▸ **What this task involves**: Please output the records below in full, exactly as given, but without the images.

▸ **Data extract**:
^^^^^^^^
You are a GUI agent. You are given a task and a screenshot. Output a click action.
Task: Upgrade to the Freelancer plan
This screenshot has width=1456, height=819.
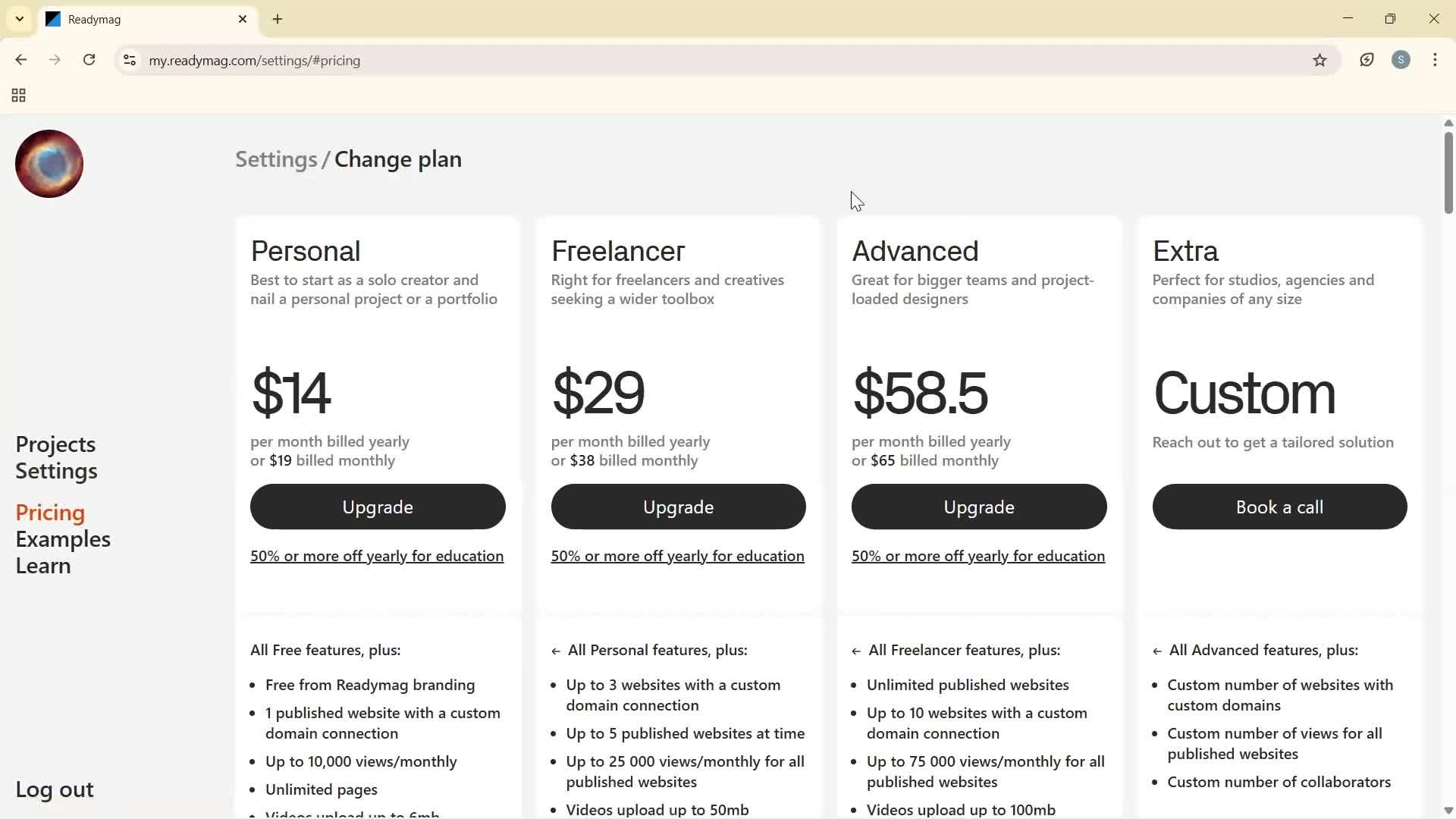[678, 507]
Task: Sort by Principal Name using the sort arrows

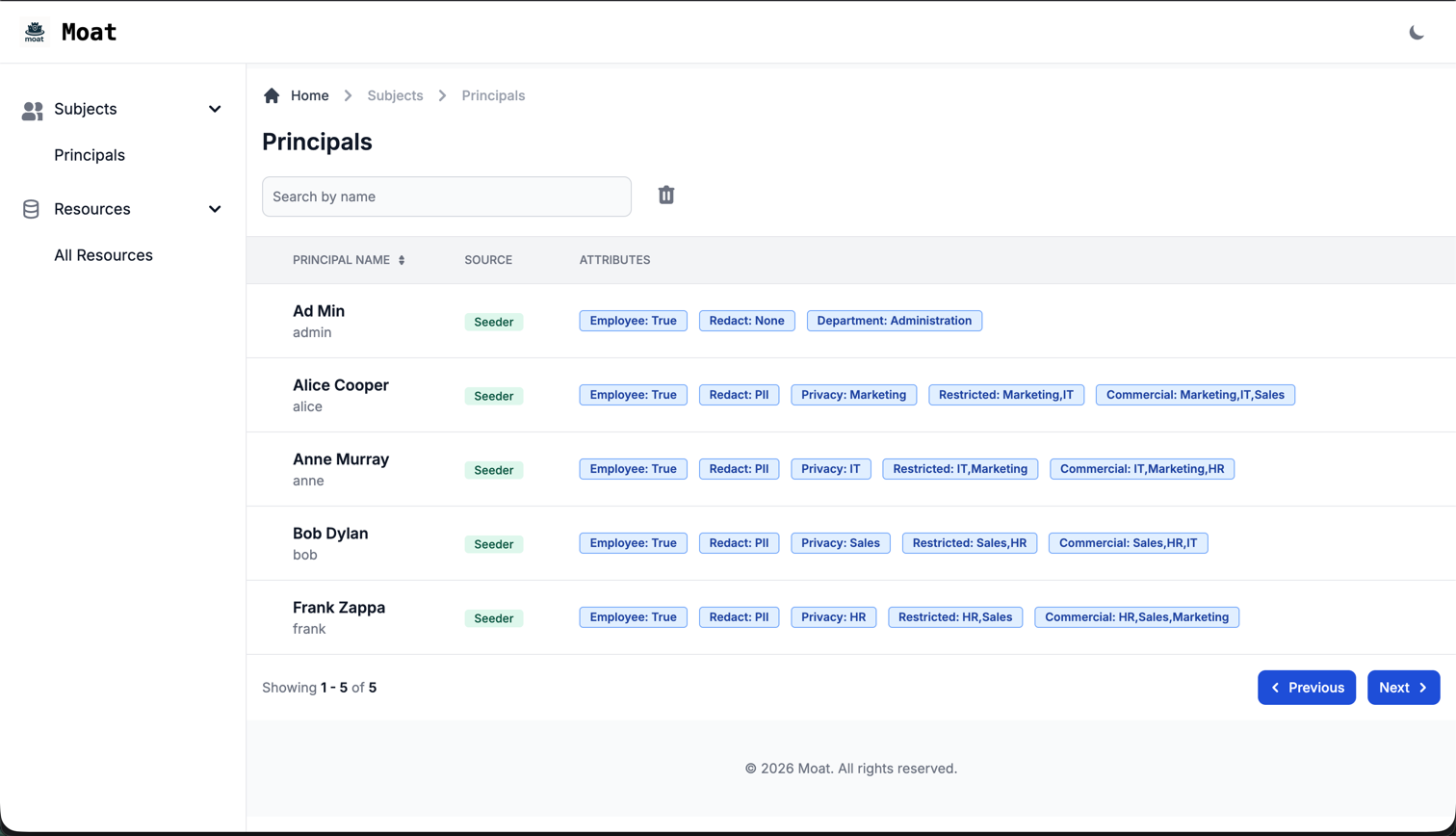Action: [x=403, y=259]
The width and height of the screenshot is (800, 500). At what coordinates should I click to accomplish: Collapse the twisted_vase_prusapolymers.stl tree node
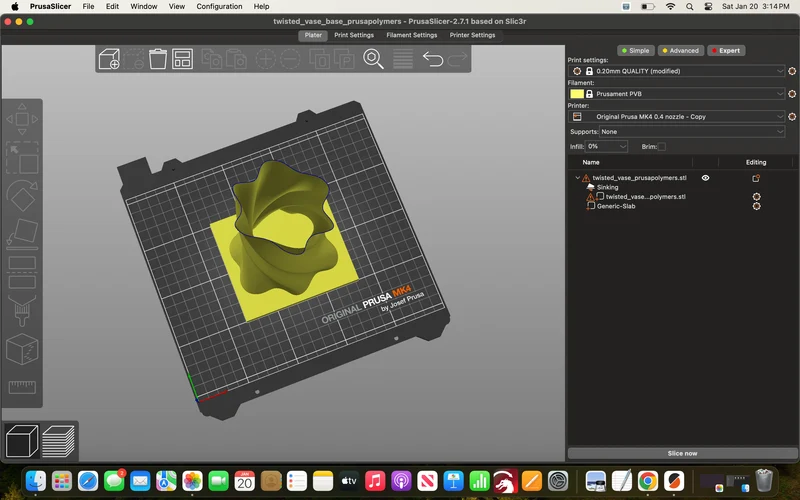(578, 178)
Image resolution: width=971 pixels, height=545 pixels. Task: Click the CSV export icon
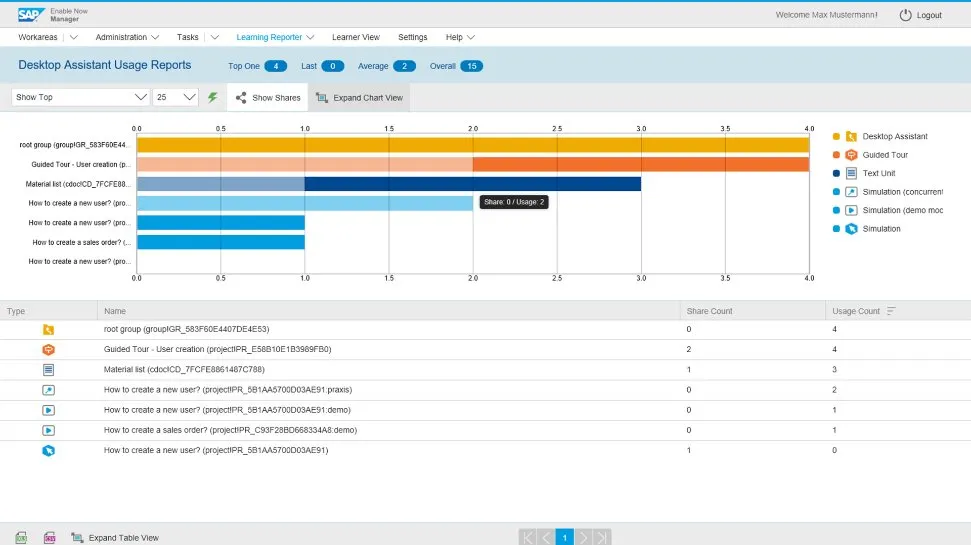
^^^^^^^^
▸ **Reply**:
You are a GUI agent. You are given a task and a screenshot. Output a click action.
Task: Upgrade to the Freelancer plan
This screenshot has width=1456, height=819.
[678, 507]
Task: Sort by Principal Name using the sort arrows

Action: [x=403, y=259]
The width and height of the screenshot is (800, 500). At what coordinates should I click to accomplish: Collapse the twisted_vase_prusapolymers.stl tree node
(578, 178)
Image resolution: width=971 pixels, height=545 pixels. Task: Click the CSV export icon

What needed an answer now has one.